PROJECT SUMMARY
Over 700,000 people live with a primary brain tumor in the United States. Maximally safe surgical resection is
the single most important initial predictor of quality of life and overall survival. To this end, the surgeon maximizes
the extent of tumor resection (EOR) while preserving function. Preserving the integrity of white matter tracts
(WMT) during brain tumor surgery is a necessary requirement to preserve function. However, the absence of a
clear boundary between functioning WMTs and tumor tissue poses a significant challenge for the neurosurgeon.

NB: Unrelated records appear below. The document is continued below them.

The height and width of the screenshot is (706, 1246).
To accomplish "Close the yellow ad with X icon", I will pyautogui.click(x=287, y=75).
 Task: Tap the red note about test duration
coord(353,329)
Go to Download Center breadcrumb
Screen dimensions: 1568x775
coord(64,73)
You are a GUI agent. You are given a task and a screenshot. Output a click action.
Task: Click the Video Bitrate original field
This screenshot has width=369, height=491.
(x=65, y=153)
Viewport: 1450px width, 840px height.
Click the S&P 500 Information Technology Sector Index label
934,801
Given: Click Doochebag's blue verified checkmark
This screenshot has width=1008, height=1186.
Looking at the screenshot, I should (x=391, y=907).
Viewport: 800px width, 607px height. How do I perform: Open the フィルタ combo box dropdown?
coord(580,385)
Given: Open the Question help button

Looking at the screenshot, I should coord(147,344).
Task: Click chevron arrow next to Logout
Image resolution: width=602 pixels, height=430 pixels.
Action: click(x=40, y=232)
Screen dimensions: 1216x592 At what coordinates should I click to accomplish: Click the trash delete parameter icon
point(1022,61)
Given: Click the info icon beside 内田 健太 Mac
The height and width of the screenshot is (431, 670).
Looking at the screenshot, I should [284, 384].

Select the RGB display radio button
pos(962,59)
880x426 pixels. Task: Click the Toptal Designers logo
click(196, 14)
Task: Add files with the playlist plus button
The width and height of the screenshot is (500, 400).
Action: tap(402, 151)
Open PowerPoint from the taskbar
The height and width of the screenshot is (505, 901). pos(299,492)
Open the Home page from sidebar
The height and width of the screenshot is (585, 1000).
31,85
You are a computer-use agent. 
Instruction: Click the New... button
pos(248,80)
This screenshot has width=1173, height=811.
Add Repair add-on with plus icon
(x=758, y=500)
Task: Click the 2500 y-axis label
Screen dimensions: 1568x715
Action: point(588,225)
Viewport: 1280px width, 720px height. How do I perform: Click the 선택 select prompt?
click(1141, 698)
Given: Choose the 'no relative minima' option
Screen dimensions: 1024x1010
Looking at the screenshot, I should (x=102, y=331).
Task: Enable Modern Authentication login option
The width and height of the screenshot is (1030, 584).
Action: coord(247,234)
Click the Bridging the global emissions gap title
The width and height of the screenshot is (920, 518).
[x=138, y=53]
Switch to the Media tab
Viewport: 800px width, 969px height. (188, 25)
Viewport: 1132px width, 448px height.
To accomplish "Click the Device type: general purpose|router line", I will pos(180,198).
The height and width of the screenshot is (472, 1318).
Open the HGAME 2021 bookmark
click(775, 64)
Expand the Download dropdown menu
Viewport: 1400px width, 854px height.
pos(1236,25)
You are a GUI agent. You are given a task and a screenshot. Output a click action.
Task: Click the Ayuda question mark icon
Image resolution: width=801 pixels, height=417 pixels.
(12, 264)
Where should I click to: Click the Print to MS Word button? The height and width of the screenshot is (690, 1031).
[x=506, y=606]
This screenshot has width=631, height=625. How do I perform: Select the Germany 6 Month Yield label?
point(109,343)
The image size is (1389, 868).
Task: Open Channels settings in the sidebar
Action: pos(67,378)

Magnetic resonance imaging (MRI) tractography provides the surgeon with preoperative images of WMTs to
help predict their location. Intraoperatively, the surgeon can use tractography images with image-guidance to
maximize preservation of WMT integrity, which has been shown to enable faster and safer surgeries, improved
functional outcomes, and increased EOR. However, MRI tractography has practical limitations as a surgical aid
for preserving WMT integrity. First, WMT reconstruction can be inaccurate and imprecise due to algorithm
variability, user determined thresholds, variable tractographer expertise, and quality of MRI data, which leads to
false positives and false negatives. In brain tumors, this challenge is exacerbated by unpredictable patterns of
WMT displacement, brain edema, and signal alteration directly related to the underlying tumor. Even with optimal
WMT reconstruction, intraoperative MRI tractography does not provide an accurate location of WMTs because
it is not a real-time view of the dynamic changes that occur in the surgical field. WMTs shift relative to the pre-
operative imaging (i.e., brain shift), thus making the location of WMTs as predicted by tractography inaccurate
(e.g., errors up to 3 cm). Fluorescence guided surgery (FGS) helps surgeons visualize brain tumor tissue, with
results showing increased EOR. FGS provides the surgeon real-time visualization of tumor tissue during surgery,
and thus is not limited by brain shift, because FGS provides direct, in vivo information. We recently discovered
that a subset of our first-in class near infrared nerve-specific small molecule fluorophores can cross the intact
blood brain barrier, where a handful have demonstrated affinity for WMT. We hypothesize that FGS using a
WMT-specific fluorophore could provide an objective methodology to accurately identify in real-time WMTs
during surgery. The long-term goal of this project is to dramatically improve surgical outcomes by creating the
first real-time intraoperative WMT imaging methodology. This project’s immediate milestones will include
quantification of WMT affinity followed by pharmacodynamic and pharmacokinetic studies in healthy rodents.
Then, pre-clinical studies in normal rodents and two models of WMT injury will enable selection of the most
promising agents to deliver proof-of-concept data of at least one agent suitable for future clinical translation.